Users can “visit” Emperia’s virtual spaces without having to wear a virtual reality headset. The platform is also embeddable in existing websites and can support laptops, tablets, and phones. Visitors won’t have to install an app or software to access the Emperia platform.
Emperia says it wants to leverage technology to transform virtual worlds “into the future of e-commerce” and to expand its reach to new and future online shoppers, something that will improve brand loyalty and create a completely new shopping experience. Dogadkina says Emperia is already partnering directly with the heads of e-commerce at retail companies to solve user experience, data analysis as well as online engagement challenges that have been around since the beginnings of e-commerce by giving these retailers a new solution that taps I not the virtual world’s ability to re-create or simulate in-store shopping experiences while also appealing to a new target audience that relies on their smartphones to access retail experiences.
Emperia says it collects plenty of data that many shoppers may not be willing to share. Studies have shown that metaverse and virtual reality platforms collect a lot of data that can be used to identify a person even though the data is anonymized on-device.
Dogadkina assures that Emperia is only collecting data on engagement, transactions, and demographics that provide brands with visibility on users who navigate and engage in their virtual spaces. She says the data Emperia collects is not “personally identifiable” and is only stored “for a limited time” to comply with GDPR rules.
In the future, Dogadkina says, Emperia is planning to add new verticals and better optimization tools. Her startup is also experimenting with machine learning with a focus on the use of technology in creating visuals and 360-degree videos for use in product demos.
Data shows virtual reality is increasingly being used in retail. A PwC report released in August 2022 showed that approximately a third of consumers had tried out a virtual reality app in the last six months and that out of these, 32% purchased the products they had checked out in virtual reality. Another poll of more than 2,000 U.S. shoppers in November 2022 showed that approximately 37% of the respondents were planning to shop using augmented reality and virtual reality.

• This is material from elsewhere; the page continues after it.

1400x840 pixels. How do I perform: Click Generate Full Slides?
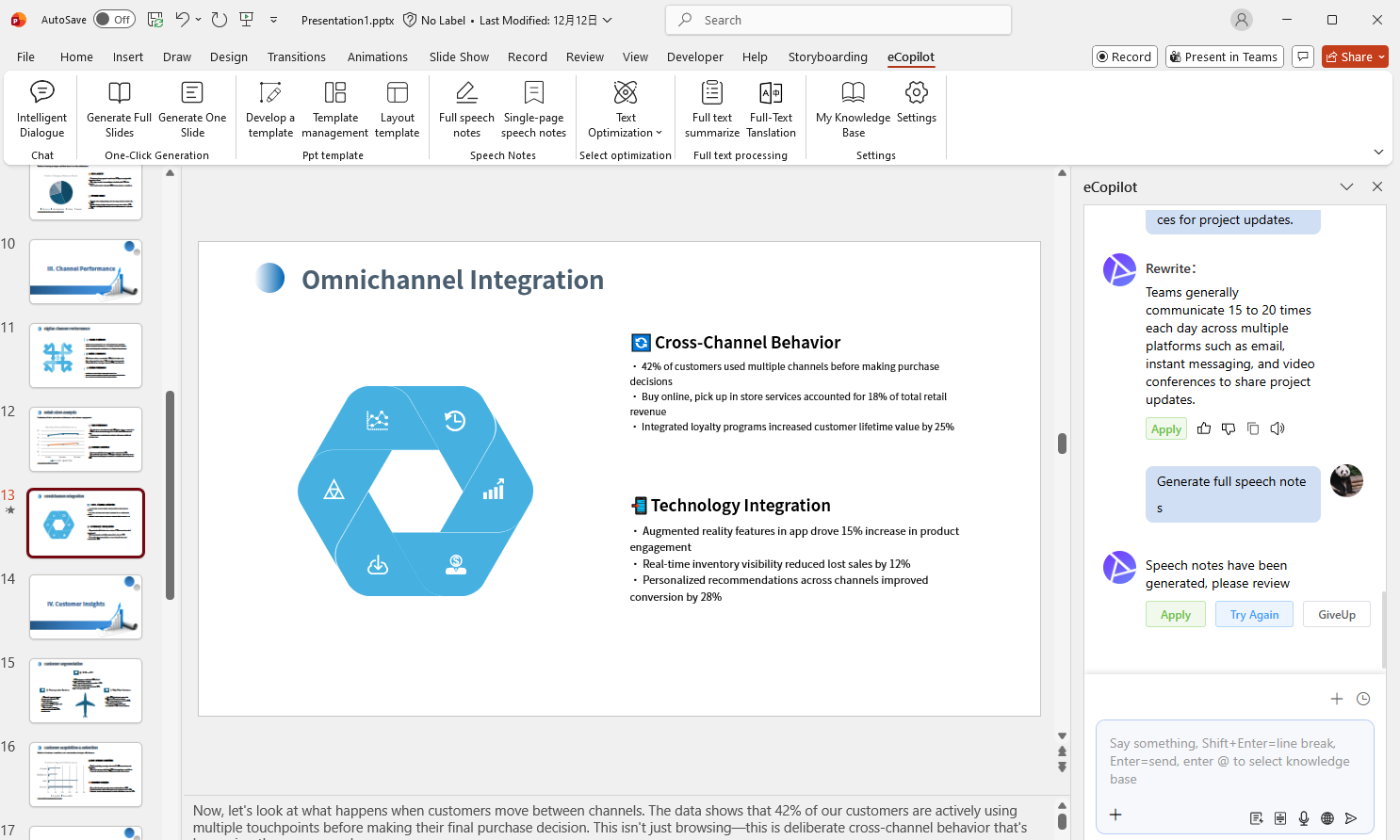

According to a Deloitte survey done in September 2022, only 5% of internet users in the U.S. were expected to shop in virtual reality in the run up to the 2022 holiday season.
However, the industry is still grappling with challenges in spite of growth. Platform developers are still under various pressures. As new startups sprout, others are being sunsetted such as Microsoft’s AltspaceVR, which is one of the first VR social apps.
However, Emperia is focusing on more optimistic predictions for the industry. Although it faces stiff competition from the likes of ByondXR and Obsess, Emperia has already notched 45 customers from various sectors including fashion, luxury apparel, beauty, and sports. So far, Emperia has attracted more than $10 million in Series A investment that was led by Base10 Partners. Also participating in the funding round were Stanford Capital Partners, Daphni, Background Capital, Sony Ventures, and Concept Ventures.
By the end of 2023, Emperia is expecting to grow its workforce from its size of 40 to 120.
Dogadkina says the lockdowns during the pandemic rapidly increased the awareness of the potential of immersive and tech-powered experiences among retailers and how they can help with their sales strategy.
The immersive virtual space, she says, has evolved from the earlier gimmicky and campaign-dependent experiences into a more permanent feature in e-commerce which is now regarded as a “flagship virtual store.” Retailers bring with them solid experience, often having specific roles within that specialize and oversee the creation of such spaces to push the branding and marketing message. They also understand that the virtual space, distinct from their physical stores, presents a unique opportunity for expanding the appeal of their brands to future shoppers, Dogadkina concludes.